Pixel coordinate grounding data
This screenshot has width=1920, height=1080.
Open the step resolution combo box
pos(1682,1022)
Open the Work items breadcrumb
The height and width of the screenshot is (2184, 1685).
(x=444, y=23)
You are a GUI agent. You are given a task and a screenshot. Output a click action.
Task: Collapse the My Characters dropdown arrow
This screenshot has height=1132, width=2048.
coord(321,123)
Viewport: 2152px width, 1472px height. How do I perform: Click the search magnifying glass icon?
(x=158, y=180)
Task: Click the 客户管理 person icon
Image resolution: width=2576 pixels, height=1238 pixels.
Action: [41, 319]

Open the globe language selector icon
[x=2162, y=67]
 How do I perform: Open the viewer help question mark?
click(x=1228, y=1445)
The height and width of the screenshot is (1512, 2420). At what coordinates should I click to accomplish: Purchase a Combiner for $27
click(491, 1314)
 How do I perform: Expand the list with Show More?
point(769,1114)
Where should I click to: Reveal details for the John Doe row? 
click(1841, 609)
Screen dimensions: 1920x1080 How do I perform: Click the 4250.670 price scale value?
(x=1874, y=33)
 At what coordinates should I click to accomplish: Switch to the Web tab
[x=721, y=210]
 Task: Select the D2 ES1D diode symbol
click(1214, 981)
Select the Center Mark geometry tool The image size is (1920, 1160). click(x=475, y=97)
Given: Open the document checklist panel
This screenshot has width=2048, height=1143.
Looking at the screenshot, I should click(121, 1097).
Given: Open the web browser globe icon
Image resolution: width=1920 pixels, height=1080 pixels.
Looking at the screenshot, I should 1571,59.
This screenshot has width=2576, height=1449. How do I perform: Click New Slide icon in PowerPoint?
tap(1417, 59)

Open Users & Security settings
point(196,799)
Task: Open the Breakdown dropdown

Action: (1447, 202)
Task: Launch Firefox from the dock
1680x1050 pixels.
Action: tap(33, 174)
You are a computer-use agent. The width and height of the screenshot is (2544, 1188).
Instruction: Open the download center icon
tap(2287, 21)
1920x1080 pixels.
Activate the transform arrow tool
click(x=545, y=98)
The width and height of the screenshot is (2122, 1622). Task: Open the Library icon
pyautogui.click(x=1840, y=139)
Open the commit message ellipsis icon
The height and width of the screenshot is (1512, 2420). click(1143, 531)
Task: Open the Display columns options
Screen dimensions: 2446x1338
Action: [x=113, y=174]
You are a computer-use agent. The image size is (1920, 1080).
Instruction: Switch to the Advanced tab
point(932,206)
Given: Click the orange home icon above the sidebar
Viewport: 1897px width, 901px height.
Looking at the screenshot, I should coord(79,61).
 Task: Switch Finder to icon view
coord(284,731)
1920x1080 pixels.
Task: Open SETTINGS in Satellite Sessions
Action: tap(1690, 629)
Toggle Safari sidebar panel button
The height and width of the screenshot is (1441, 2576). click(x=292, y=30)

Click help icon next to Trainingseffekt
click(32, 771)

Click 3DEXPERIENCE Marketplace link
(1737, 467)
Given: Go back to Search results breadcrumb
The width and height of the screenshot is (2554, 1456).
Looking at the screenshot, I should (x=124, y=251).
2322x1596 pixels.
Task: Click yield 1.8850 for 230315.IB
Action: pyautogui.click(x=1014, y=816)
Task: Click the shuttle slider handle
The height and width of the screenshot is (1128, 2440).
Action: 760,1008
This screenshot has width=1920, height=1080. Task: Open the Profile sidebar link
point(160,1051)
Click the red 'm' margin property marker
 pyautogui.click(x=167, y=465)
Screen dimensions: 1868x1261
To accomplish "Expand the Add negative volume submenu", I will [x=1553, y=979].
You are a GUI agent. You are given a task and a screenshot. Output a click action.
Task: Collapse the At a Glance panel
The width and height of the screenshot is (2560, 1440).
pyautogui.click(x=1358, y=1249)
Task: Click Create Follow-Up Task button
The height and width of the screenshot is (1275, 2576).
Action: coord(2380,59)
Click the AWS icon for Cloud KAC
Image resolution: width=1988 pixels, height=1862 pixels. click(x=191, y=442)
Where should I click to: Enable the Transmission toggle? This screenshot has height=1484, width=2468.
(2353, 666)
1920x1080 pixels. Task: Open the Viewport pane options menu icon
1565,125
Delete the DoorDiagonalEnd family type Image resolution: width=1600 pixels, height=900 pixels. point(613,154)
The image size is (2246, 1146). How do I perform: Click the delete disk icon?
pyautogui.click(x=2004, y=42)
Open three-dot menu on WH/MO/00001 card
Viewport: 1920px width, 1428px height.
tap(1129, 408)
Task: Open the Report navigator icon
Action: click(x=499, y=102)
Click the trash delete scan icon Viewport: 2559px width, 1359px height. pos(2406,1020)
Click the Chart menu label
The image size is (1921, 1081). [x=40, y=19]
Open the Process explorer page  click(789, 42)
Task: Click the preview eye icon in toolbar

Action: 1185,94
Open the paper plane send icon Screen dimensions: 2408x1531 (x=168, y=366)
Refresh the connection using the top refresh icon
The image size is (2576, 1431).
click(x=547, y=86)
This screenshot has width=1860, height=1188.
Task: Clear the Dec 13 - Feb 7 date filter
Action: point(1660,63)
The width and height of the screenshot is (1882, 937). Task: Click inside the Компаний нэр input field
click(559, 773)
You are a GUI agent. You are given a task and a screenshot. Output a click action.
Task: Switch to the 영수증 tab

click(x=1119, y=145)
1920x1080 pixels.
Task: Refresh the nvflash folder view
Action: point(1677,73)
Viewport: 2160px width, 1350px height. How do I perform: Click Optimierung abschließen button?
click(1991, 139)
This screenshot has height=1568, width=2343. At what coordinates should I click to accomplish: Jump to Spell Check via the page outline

WHAT TO PRODUCE
Check each line in the records for the word "page" and say how many have it, with nothing else.

EXERCISE RESPONSE
2